Children are attending school but not learning effectively. Quick action and innovative teaching methods are crucial in today’s educational context. The ALfA Programme aims to revolutionize how children learn foundational skills.
A World Bank study found that 56.1% of children in India under the age of 10 struggled to read simple text. This is concerning, as strong Foundational Literacy and Numeracy (FLN) skills are crucial for keeping children in school and fostering social responsibility. Despite high enrollment rates, over 75% of Grade 3 learners lack foundational skills, making retention difficult.
The Foundational Learning Study (FLS) by NCERT in 2022, which assessed 86,000 Grade 3 students from 10,000 schools in 20 languages, revealed that Indian students did not meet global proficiency levels. This indicates a pressing need to improve FLN skills.
Can This Change?
Programs like the Integrated Child Development Schemes (ICDS), the Right to Education Act, Samagra Shiksha Abhiyan, and the recent NEP 2020 emphasize the importance of foundational skills. Additionally, innovative experiments by various stakeholders in education are showing promising results in improving FLN skills.
One such promising initiative is the ALfA (Accelerating Learning for All) Programme, the brainchild of Dr. Sunita Gandhi, an economist, educationist, and founder of DEVI (Dignity Education Vision International) Sansthan, a non-profit organization focused on educational innovation.
The ALfA Programme
After years of research, Dr. Gandhi believes that without foundational skills, education is incomplete. She has conducted numerous experiments on learning and advocated for educational reforms both in India and internationally.

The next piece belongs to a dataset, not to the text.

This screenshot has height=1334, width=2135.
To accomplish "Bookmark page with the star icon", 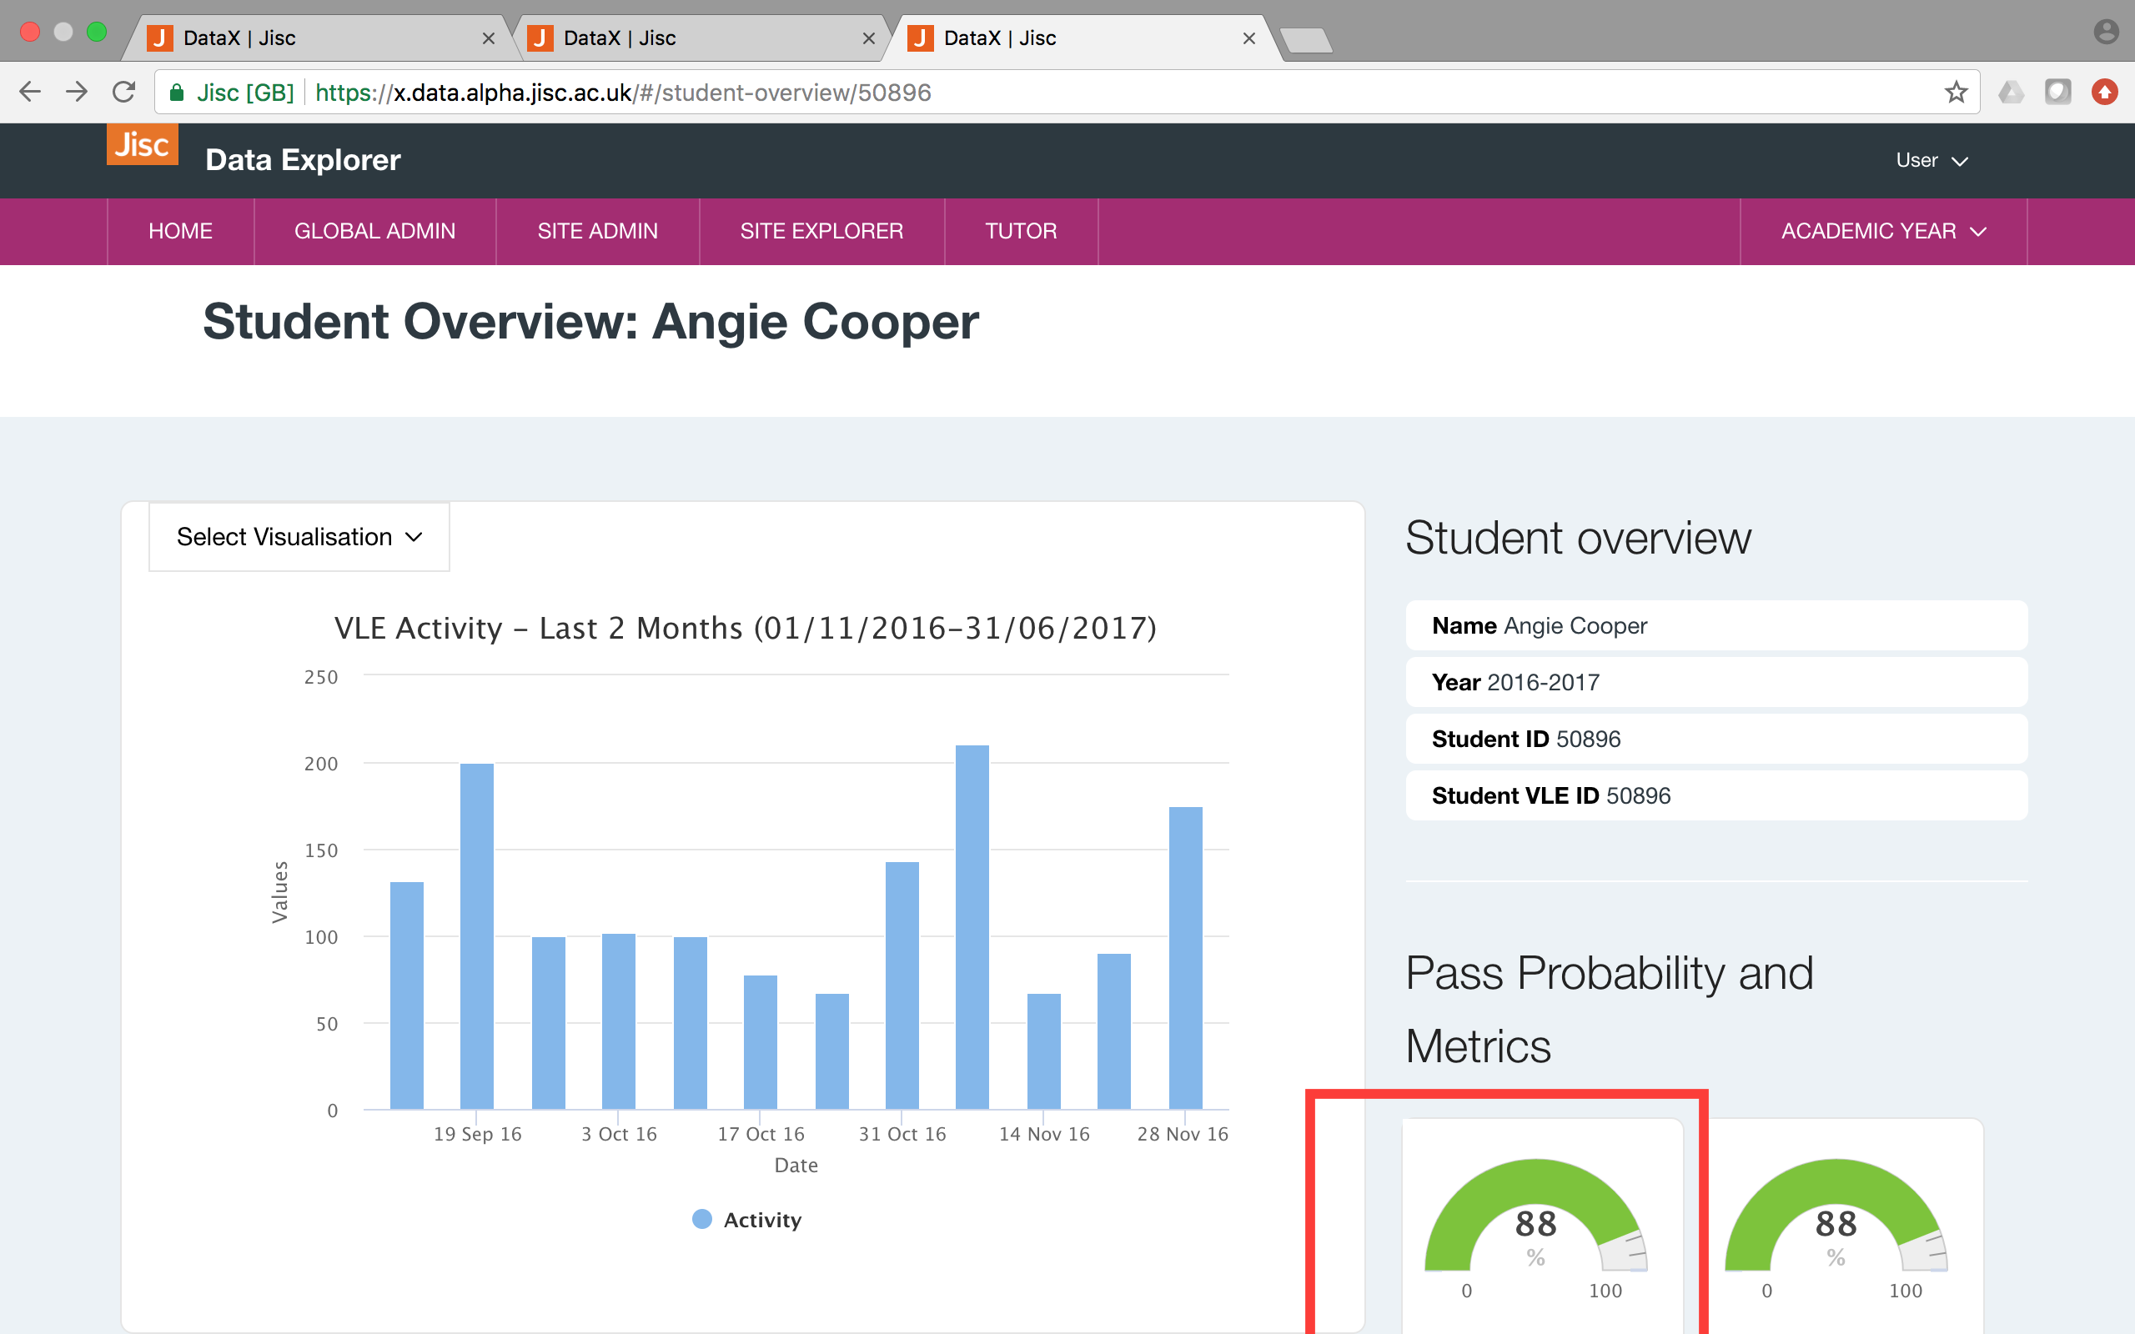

The ALfA Programme is an innovative and effective pedagogy designed to transform education. It promotes a fast-track, holistic approach to FLN, where children work in pairs and teachers act as facilitators rather than traditional transmitters of knowledge.
Developed after eight years of active research, the ALfA Programme was launched in various Indian states in 2022-23. It has since been replicated in 33 national and international languages, paving the way for large-scale expansion.
The ALfA Programme delivers foundational literacy and numeracy ten times faster than traditional methods, achieving FLN goals in an average of 45 days. Using peer-to-peer learning, children interact and learn from each other rather than from a teacher.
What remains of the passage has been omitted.